# Tractor has fuel and oil flooding air filter and carb



## Hosss2 (May 6, 2014)

I have a Craftsman lawn tractor MODEL NUMBER 917.252520.mower will start and run a few seconds then shoots fuel and looks like oil mixture into air filter.floods and dies.
Was running great last fall.Thanks for any replies!


----------



## Hoodoo Valley (Nov 14, 2006)

Welcome to the forum! Just off the top of my head, have you checked the crank case ventilator to be sure it's not plugged? Tapped on the carb to be sure the float isn't stuck?


----------



## Bill Kapaun (May 8, 2007)

The first thing I'd do is smell the oil for the presence of gasoline in the crank case.
IF you do, you have carb problems that need to be addressed and then an oil change.


----------



## ftorleans1 (Jul 12, 2009)

Does oil shoot into the carb. with the air filter removed?

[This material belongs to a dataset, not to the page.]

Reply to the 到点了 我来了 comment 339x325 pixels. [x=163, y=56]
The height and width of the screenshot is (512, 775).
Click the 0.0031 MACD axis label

What's the condition of the air filter, Is it clogged with dust and debris?


----------



## film495 (Nov 1, 2013)

I'd spray a little seafoam into the air intake when it is running. if that alone doesn't fix it, you likely have a clogged up crankcase breather. you could disassemble and clean it or also just try to spray a little seafoam in there and let it sit for a while and see if it cleans it out and lets the oil drain back where it is supposed to go instead of into your air filter.

to fix right likely disassemble and rebuild carb, and crankcase breather assembly. kits are usually pretty cheap.


----------



## wjjones (May 28, 2010)

Head gasket??


----------